- **DOCUMENT**
- - - -

Collector Configuration

The engine behind API Discovery is the elchi-collector: a gRPC service that ingests Envoy Access Log Service (ALS) streams, normalizes them into operations, and writes the endpoint catalog. Its behaviour is split in two:

Bootstrap (environment variables) — the wiring the collector needs before it can reach MongoDB: listen addresses, database URIs, batch tuning, retention, the hash salt. These require a restart and are documented in the Collector Reference.
Runtime (this page) — header policy, ingest exclusions, path-normalization rules, PII switches, and detector thresholds. These live in a single MongoDB document and are hot-reloaded without a restart.

This page covers the runtime document: what each knob does, how to edit it, and how reloads behave.

The runtime config document

Runtime configuration lives in one singleton document in the api_collector_config collection, keyed _id: "default". On first startup the collector creates it with sensible defaults; from then on it is the source of truth for every collector replica pointed at the same database.

{
  _id: "default",
  version: 1,                  // monotonic — increment on every update
  updated_at: ISODate(...),
  updated_by: "<who>",
  policy: { /* … header policy, exclusions, normalization */ },
  detection: { /* … PII + detector thresholds */ }
}

Hot reload

The collector re-reads this document every RUNTIME_CONFIG_POLL_INTERVAL (default 2 minutes). On each poll it validates the new document and, if valid, atomically swaps the live pipeline. One edit fans out to the whole fleet — there is no per-host file distribution. The applied version is exported as the runtime_config_version metric; alert if it stalls while operators are editing (a dead watcher).

Reload discards detector state

An accepted reload rebuilds the stateful detectors, so their in-flight windows (BOLA distinct-id counts, brute-force rings, rate windows) are discarded. This is an acceptable trade-off for an occasional tuning change, but avoid editing the document in a tight loop.

- - - -

- **GIVEN DATA**

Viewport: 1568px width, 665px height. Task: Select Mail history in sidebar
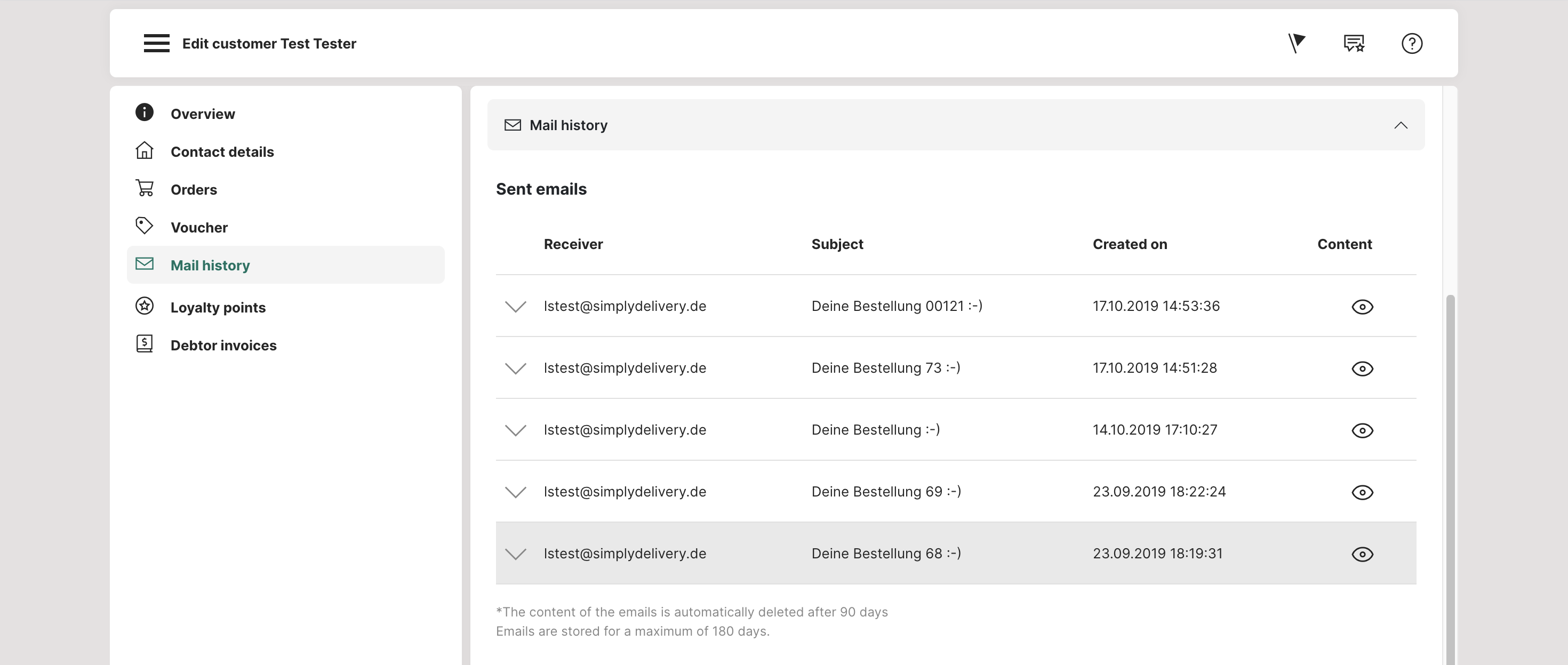[210, 265]
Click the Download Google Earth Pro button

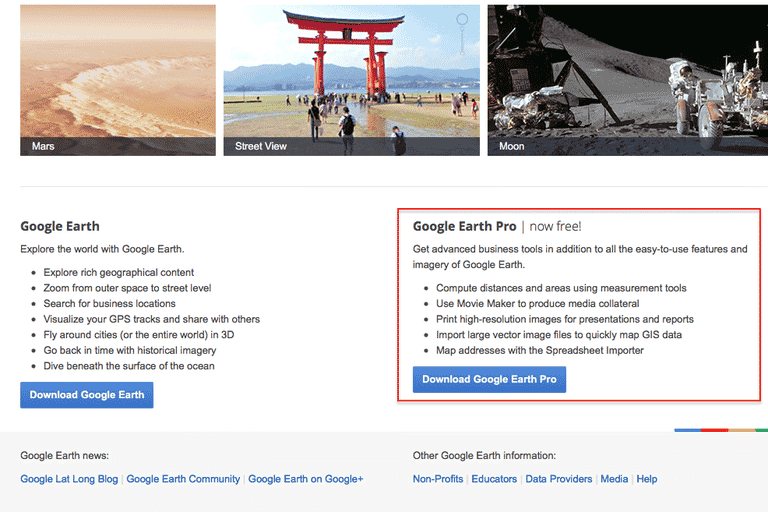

- - - -

- **INSTRUCTION 1**
Repeat the part of the collector configuration text from "The engine behind" to "the Collector Reference.".
- **INSTRUCTION 2**
In the collector configuration text, rewrite the paragraph that begins "The collector re-reads this document" as a short bulleted list that keeps its main facts.
The lines are separate from the collector configuration text and unrelated to it.

- **TASK RESULT 1**
The engine behind API Discovery is the elchi-collector: a gRPC service that ingests Envoy Access Log Service (ALS) streams, normalizes them into operations, and writes the endpoint catalog. Its behaviour is split in two:

Bootstrap (environment variables) — the wiring the collector needs before it can reach MongoDB: listen addresses, database URIs, batch tuning, retention, the hash salt. These require a restart and are documented in the Collector Reference.

- **TASK RESULT 2**
- The collector re-reads the runtime config document every RUNTIME_CONFIG_POLL_INTERVAL, which defaults to 2 minutes.
- On each poll, it validates the new document and, if the document is valid, atomically swaps the live pipeline.
- A single edit reaches the whole fleet, with no per-host file distribution.
- The applied version is exported as the runtime_config_version metric.
- If that metric stalls while operators are editing, raise an alert, since it points to a dead watcher.